MEZZALAMA Chiara
CHIARA MEZZALAMA
Traductrice, journaliste, psychothérapeute et écrivaine, Chiara Mezzalama est italienne. Si elle vit aujourd'hui à Paris, elle a beaucoup voyagé en suivant son père, à Téhéran où il était en poste à l'ambassade d'Italie. "LE JARDIN DU DEDANS-DEHORS", illustré par Régis Lejonc et publié aux éditions des éléphants est inspiré de ses souvenirs d'enfance.
1 – On ne peut s’empêcher de faire un rapprochement entre votre parcours personnel et ce récit : existe-t-il des points communs ?
Ce récit est issu d’un roman autobiographique paru en Italie en 2015 avec le titre Il giardino persiano qui raconte notre arrivée à Téhéran en 1981 à la suite de mon père qui avait été nommé ambassadeur d’Italie. Mon expérience d’enfant de diplomate a sans doute influencé mon parcours personnel ; l’habitude au voyage, la découverte de lieux très différents, parfois dépaysant comme était l’Iran à l’époque, être à fois à l’intérieur et à l’extérieur d’un monde inconnu, baigner dans une langue que l’on ne maîtrise pas : j’ai eu envie de raconter tout cela.
2 – Comment êtes-vous venue au métier de psychothérapeute ? Quelle place occupe votre métier d’auteure ?

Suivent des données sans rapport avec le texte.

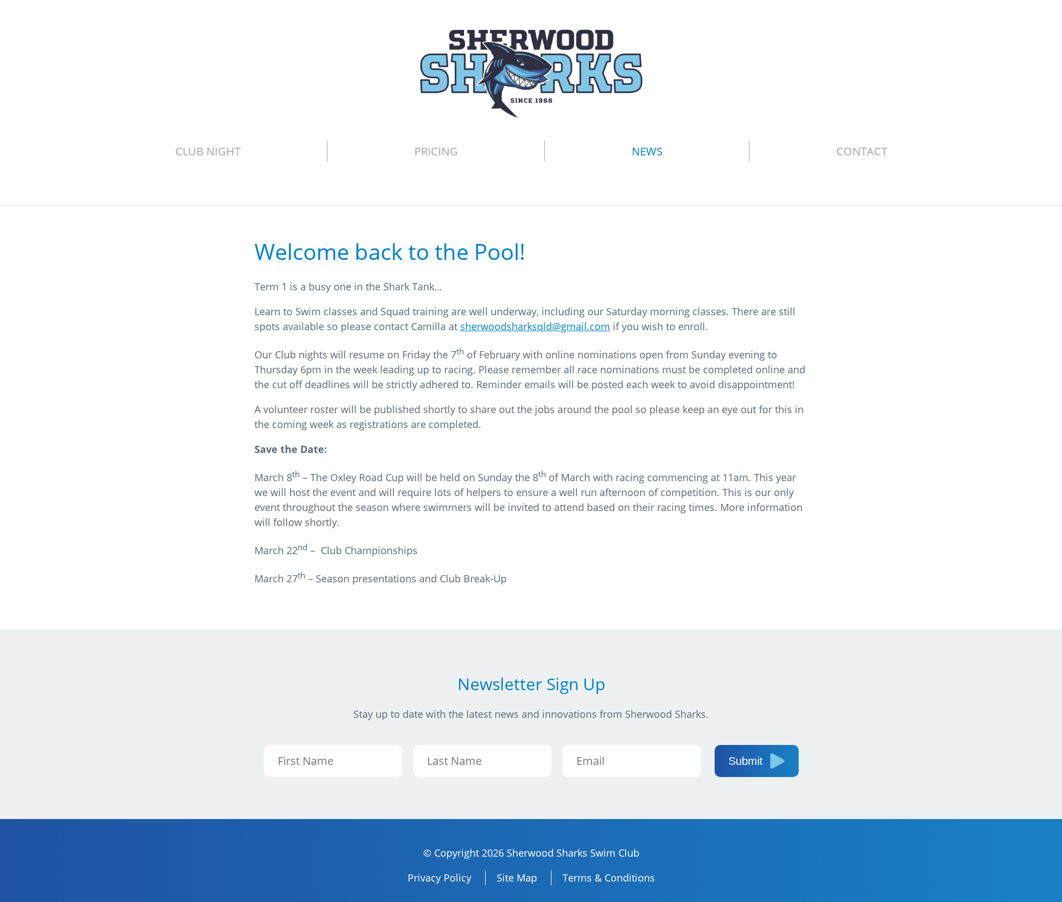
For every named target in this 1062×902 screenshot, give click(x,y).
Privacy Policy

J’ai toujours été intéressée par la manière dont les individus gèrent leur rapport à la réalité, (le mien n’a jamais été facile), j’étais fascinée par l’interprétation des rêves, mais j’avais aussi besoin de découvrir qui j’étais, de me connaître. L’écriture a toujours eu cette même fonction, en écrivant j’ai l’impression de décrypter ma propre pensée, de chercher une vérité, de m’occuper de mes émotions. Pendant longtemps les deux activités ont évolué ensemble, mais depuis que je suis en France, mon métier d’auteure a pris toute la place. En fait, l’écriture n’est pas un métier, c’est plutôt une posture comme le dit si bien Annie Ernaux.
3 – Pourquoi le choix de vous adresser à de jeunes lecteurs ? (même si ce livre plait autant aux adultes !)

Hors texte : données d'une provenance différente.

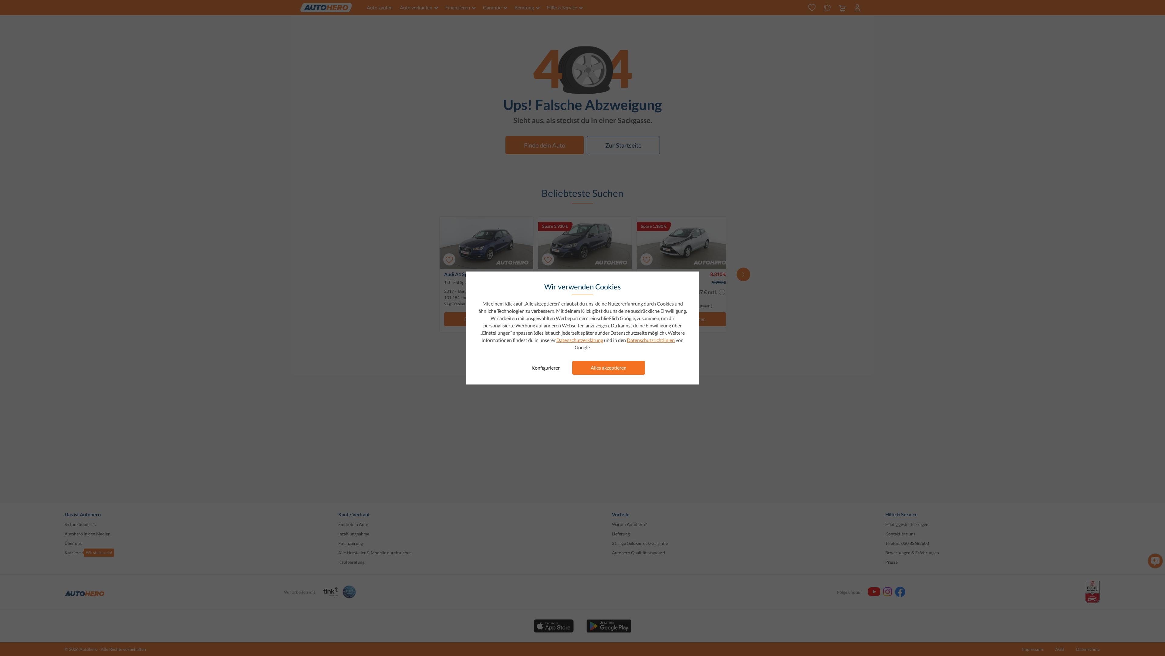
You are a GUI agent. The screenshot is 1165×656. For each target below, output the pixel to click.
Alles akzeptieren (608, 368)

C’est arrivé un peu par hasard, j’ai voulu m’aventurer dans la langue française qui était pour moi avant tout la langue de la lecture. Le français n’est pas ma langue maternelle bien que j’aie fait une partie de mes études à l’école française de Rome, il fallait commencer par quelque chose qui ne soit pas trop long ni trop compliqué. Je suis incapable de traduire moi-même donc j’ai réécrit cette historie en m’adressant à de jeunes lecteurs. Les éditrices ont cru au projet et elles m’ont vraiment soutenue.
4 – « Le jardin du dedans-dehors » est votre premier récit en français. Pourquoi ce choix ; est-ce une approche pour vous différente en français de l’italien ?
Je n’entends pas ma voix quand j’écris en français, c’est un peu comme écrire avec la main droite (je suis gauchère…). Je crois que même ma manière de penser et de voir les choses change d’une langue à l’autre. C’est très intéressant de jongler avec les deux langues, je découvre des mots et des expressions qui n’existent pas en italien (le contraire est vrai aussi) ; la façon dont nous nous exprimons est une autre des choses qui me passionne. Mais l’orthographe française est tellement compliquée, je dois sans cesse me relire, ça m’oblige à faire très attention quand j’écris.
5 – Quels liens gardez-vous avec l’Iran, êtes-vous retournée sur des lieux d’enfance ?
Je ne suis jamais retournée en Iran depuis, mais je suis de près l’actualité du pays et j’ai rencontré beaucoup d’iraniennes et d’iraniens depuis la sortie du roman. J’aurai peut-être bientôt l’occasion d’y aller, étant donné que mon roman vient d’être traduit en persan. Ce serait vraiment une occasion extraordinaire pour moi de redécouvrir ce pays qui a tellement changé depuis les années de la Révolution Islamique .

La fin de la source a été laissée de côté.